Astronomers have used ESO's Very Large Telescope Interferometer to conduct the first high resolution survey that combines spectroscopy and interferometry on intermediate-mass infant stars. They obtained a very precise view of the processes acting in the discs that feed stars as they form. These mechanisms include material infalling onto the star as well as gas being ejected, probably as a wind from the disc.
© ESO/L. CalçadaArtist's impression of the environment of a young star, showing the geometry of the dust disc in the outer area and the hot gas disc closer to the central star. Note that the image is not to scale and the inner gas disc, which was studied by the astronomers using ESO's Very Large Telescope Interferometer, is smaller than the distance between the Earth and the Sun, while the whole disc is tens of times larger.
Infant stars form from a disc of gas and dust that surrounds the new star and, later, may also provide the material for a planetary system. Because the closest star-forming regions to us are about 500 light-years away, these discs appear very small on the sky, and their study requires special techniques to be able to probe the finer details.

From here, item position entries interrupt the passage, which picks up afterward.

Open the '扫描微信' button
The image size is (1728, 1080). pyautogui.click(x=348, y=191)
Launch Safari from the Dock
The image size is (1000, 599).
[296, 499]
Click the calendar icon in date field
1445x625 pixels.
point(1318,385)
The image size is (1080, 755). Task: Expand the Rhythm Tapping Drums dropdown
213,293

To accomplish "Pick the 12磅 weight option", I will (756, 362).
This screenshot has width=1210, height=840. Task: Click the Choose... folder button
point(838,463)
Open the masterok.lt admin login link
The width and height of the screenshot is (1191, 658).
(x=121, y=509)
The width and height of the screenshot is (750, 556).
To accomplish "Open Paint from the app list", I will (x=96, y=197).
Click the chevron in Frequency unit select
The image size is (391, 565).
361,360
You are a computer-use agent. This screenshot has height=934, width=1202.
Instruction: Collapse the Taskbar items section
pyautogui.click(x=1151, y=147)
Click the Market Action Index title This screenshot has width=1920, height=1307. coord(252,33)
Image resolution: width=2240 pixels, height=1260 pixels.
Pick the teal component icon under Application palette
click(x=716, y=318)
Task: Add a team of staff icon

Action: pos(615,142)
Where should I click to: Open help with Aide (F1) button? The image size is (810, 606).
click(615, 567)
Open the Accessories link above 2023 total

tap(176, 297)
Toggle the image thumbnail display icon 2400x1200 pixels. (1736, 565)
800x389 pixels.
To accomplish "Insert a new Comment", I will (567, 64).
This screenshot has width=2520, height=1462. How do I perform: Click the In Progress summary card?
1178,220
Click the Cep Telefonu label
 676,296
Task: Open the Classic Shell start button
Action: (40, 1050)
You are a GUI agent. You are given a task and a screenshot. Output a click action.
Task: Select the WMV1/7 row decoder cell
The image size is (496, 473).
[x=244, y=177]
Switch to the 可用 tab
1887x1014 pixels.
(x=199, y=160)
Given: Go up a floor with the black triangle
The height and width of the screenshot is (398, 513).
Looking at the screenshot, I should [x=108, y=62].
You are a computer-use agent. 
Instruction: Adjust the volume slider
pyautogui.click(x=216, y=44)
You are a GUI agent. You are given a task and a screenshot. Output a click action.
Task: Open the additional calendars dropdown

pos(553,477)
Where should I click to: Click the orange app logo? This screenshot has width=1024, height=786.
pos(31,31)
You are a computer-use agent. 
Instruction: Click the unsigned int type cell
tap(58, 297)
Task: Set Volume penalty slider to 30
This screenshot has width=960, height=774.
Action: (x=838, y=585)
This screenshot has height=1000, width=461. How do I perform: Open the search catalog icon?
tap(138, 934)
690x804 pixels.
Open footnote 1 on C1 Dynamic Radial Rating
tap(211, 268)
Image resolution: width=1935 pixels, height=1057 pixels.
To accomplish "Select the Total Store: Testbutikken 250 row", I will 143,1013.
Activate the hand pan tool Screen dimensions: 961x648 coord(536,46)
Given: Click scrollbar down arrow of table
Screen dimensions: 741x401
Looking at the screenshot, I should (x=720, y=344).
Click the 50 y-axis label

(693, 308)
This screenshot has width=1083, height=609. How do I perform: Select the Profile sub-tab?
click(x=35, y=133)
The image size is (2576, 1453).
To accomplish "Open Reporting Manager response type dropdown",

This is best done with interferometry, a technique that combines the light of two or more telescopes so that the level of detail revealed corresponds to that which would be seen by a telescope with a diameter equal to the separation between the interferometer elements, typically 40 to 200 metres. ESO's Very Large Telescope Interferometer (VLTI) has allowed astronomers to reach a resolution of about a milli-arcsecond, an angle equivalent to the size of the full stop at the end of this sentence seen from a distance of about 50 kilometres.